■ 設問 ■
a) リム翻訳に関する本文によると、このアプリは何を目的として導入されたか。
b) リム翻訳に関する本文に名前が出てくる組織や企業を、一つ残らず書き出しなさい。
c) リム翻訳についての本文を、最後の文の後から書き進めよ。

■ 本文 ■

-*-

多言語音声翻訳お客様案内アプリ「リム翻訳」ついて教えてください
簡単に言えば、会話の翻訳を行うWindowsアプリです。東京空港交通様が運営する羽田空港・成田空港と都心とを結ぶ「リムジンバス」の発着所で、乗り込みの際に用いる乗車確認用のタブレットに搭載されており、増加する訪日外国人客への応対サービス向上を目的として導入されました。
リム翻訳の主な機能は下記の通りです。
なぜWindowsアプリなのですか?
リム翻訳が搭載されている乗車確認用タブレットは、この2020年4月に稼働した予約システムの、
に使うものです。実は、翻訳アプリ開発のお話しより先にWindowsベースのタブレットを導入することが決まっていました。
このタブレットに音声翻訳アプリを搭載したいが、既存の翻訳アプリの多くはAndroid/iOSベースで開発されており、Windowsベースのものはデスクトップ向けの電子辞書のようなものばかりで、用途に合いませんでした。他社製品の導入も検討しましたが、初期導入費用、月額運用コストが見合わなかったため、独自開発することに決定しました。
しかしながら、音声翻訳エンジン(*後述)自体を自社開発する選択肢はなかったため、NICT(国立研究開発法人情報通信研究機構)の研究開発結果を商用利用できるフェアリーデバイセズ社のmimi cloud APIサービスを導入しました。Android/iOSであれば、特にアジア圏の言語に強い「VOICETRA」の商用版である「mimi®︎ 音声翻訳 powered by NICT」がそのまま導入できたのですが。

-*-

■ 資料 ■
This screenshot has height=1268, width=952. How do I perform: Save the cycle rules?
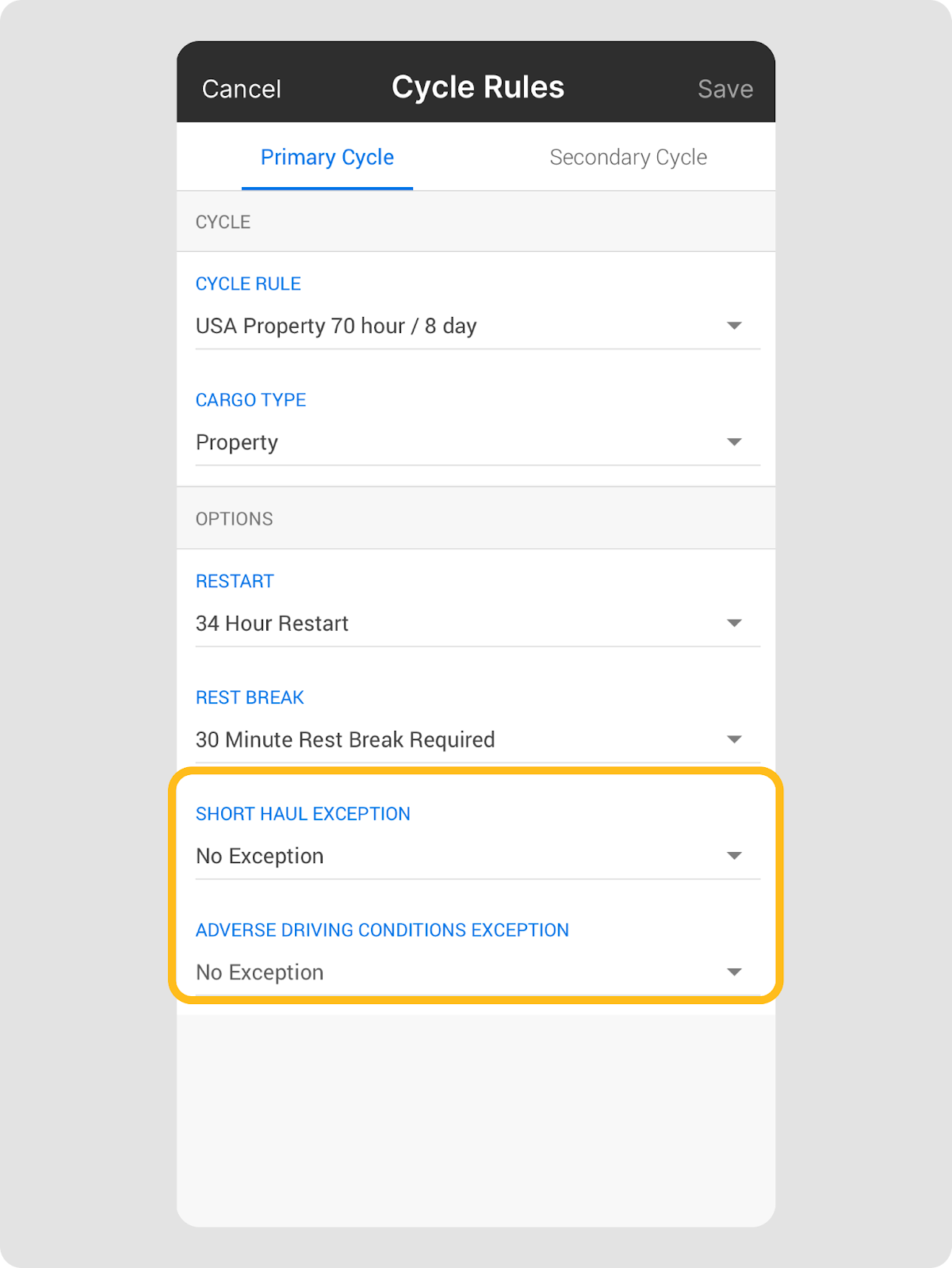click(725, 89)
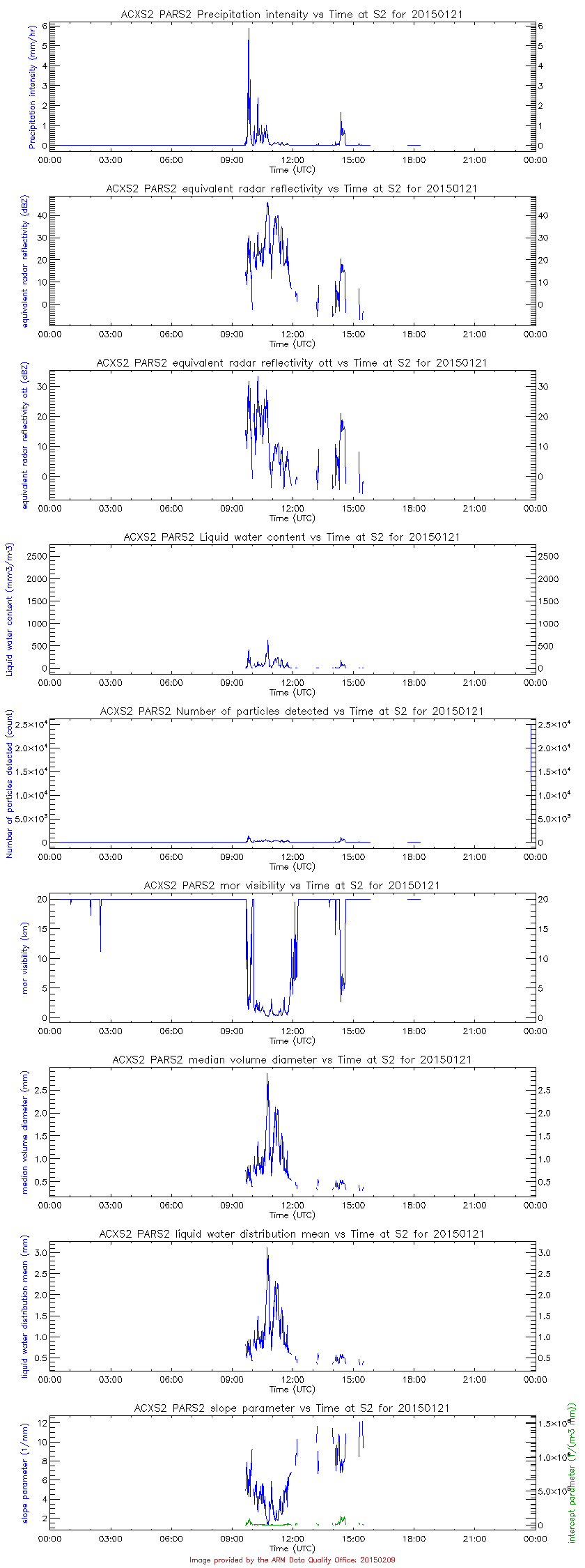Screen dimensions: 585x1568
Task: Click the liquid water distribution mean title
Action: tap(292, 1234)

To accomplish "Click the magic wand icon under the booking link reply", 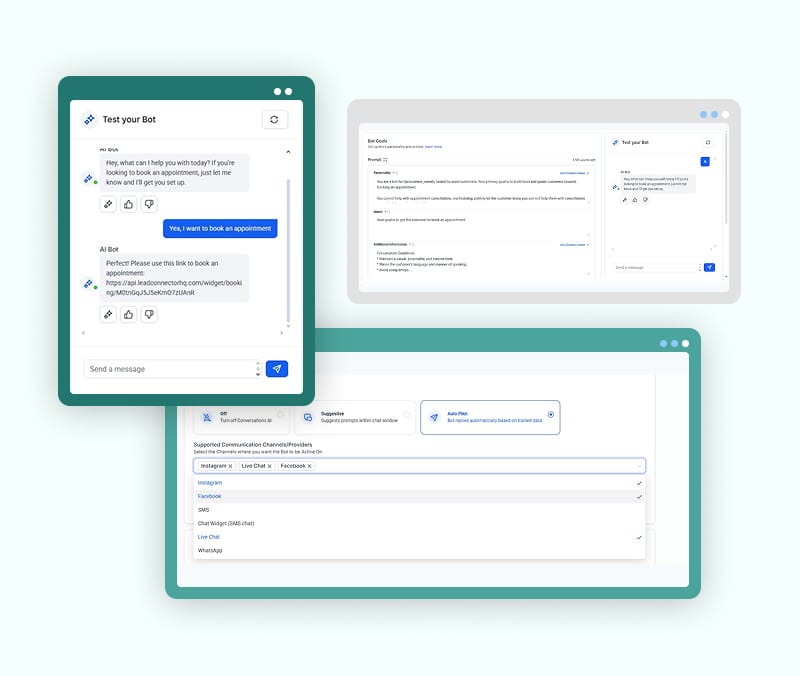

-*-

■ 解答 ■
a) 増加する訪日外国人客への応対サービス向上を目的として導入された。

b) 東京空港交通、NICT(国立研究開発法人情報通信研究機構)、フェアリーデバイセズ社

c)
導入の決め手はなんだったのでしょうか?
調査段階でNICTの研究結果である翻訳APIを商用利用するには、ライセンシーを経由する必要があることがわかりました。ライセンシーは、貴社ともう1社にお会いし、翻訳エンジンの性能と価格面を考えあわせて決定しました。最後の一押しは、貴社の持つ「雰囲気」でしたね。
音声翻訳には「音声認識」「機械翻訳」「音声合成」の3機能が必要で、これらをまとめたものが「音声翻訳エンジン」等と呼ばれています。音声認識の精度はエンジンのチューニングやそのエンジンに音が入っていく前の雑音排除、発話の開始と終了の認識等の、周辺技術の組み合わせで向上します。それらの技術を持ち、東大発ベンチャーで、チャレンジングかつ最先端の音声関連技術に特化している点を評価しました。
導入はスムーズに行われましたか?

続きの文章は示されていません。